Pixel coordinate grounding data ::
**********

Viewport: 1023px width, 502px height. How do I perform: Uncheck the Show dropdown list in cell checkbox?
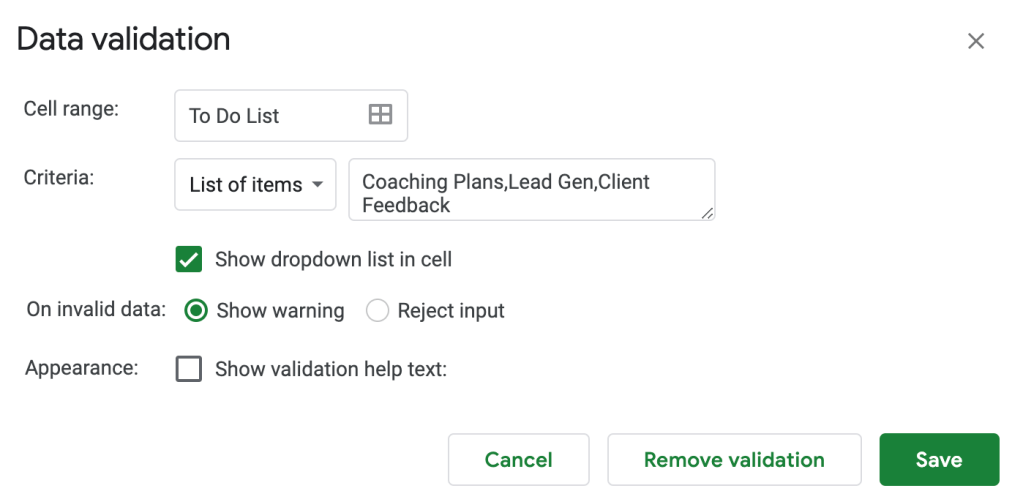click(x=188, y=260)
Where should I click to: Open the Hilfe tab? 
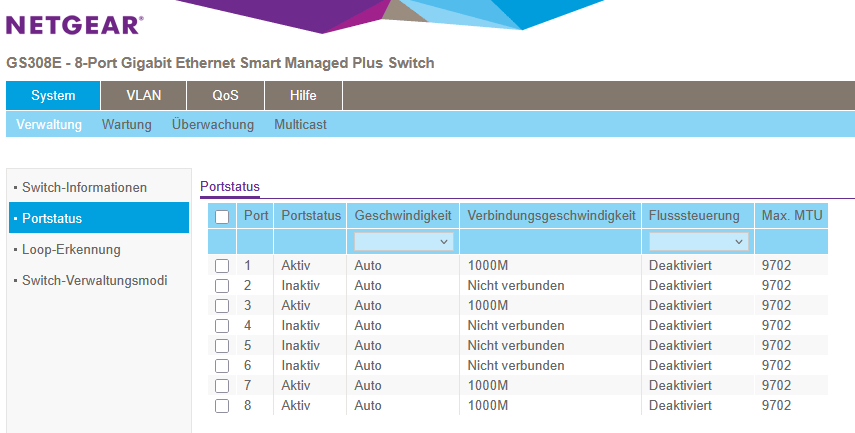tap(303, 95)
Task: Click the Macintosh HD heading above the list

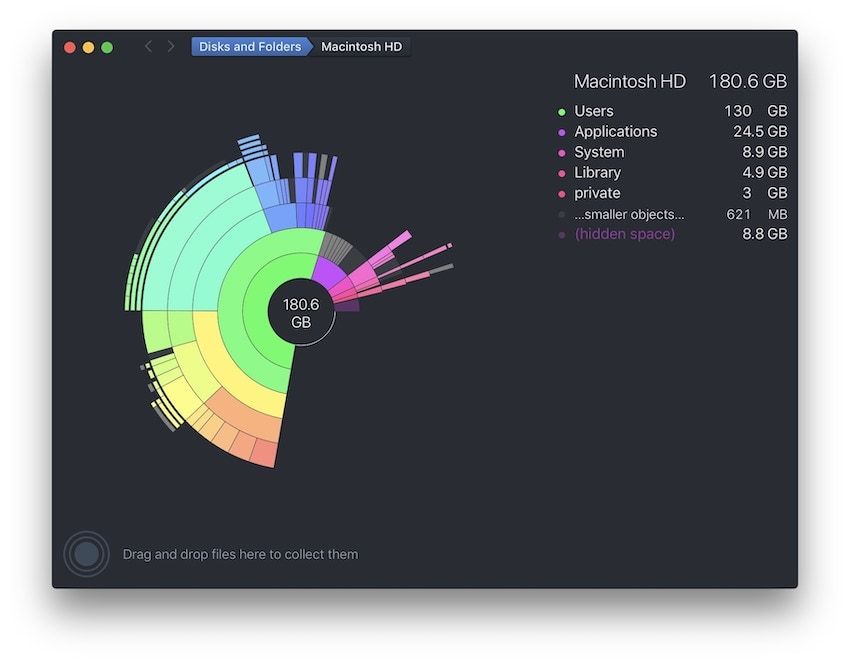Action: [x=630, y=82]
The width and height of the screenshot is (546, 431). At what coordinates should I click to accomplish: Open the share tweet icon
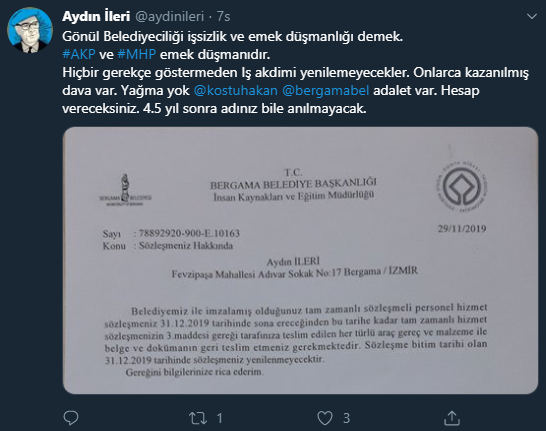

**********

Your assignment :: Set the records down again exactly, and omit any picture in them.

Your solution ::
Viewport: 1023px width, 502px height. How do I perform: Uncheck the Show dropdown list in cell checkbox?
click(x=188, y=260)
Where should I click to: Open the Hilfe tab? 
tap(303, 95)
Task: Click the Macintosh HD heading above the list

Action: [x=630, y=82]
The width and height of the screenshot is (546, 431). At what coordinates should I click to accomplish: Open the share tweet icon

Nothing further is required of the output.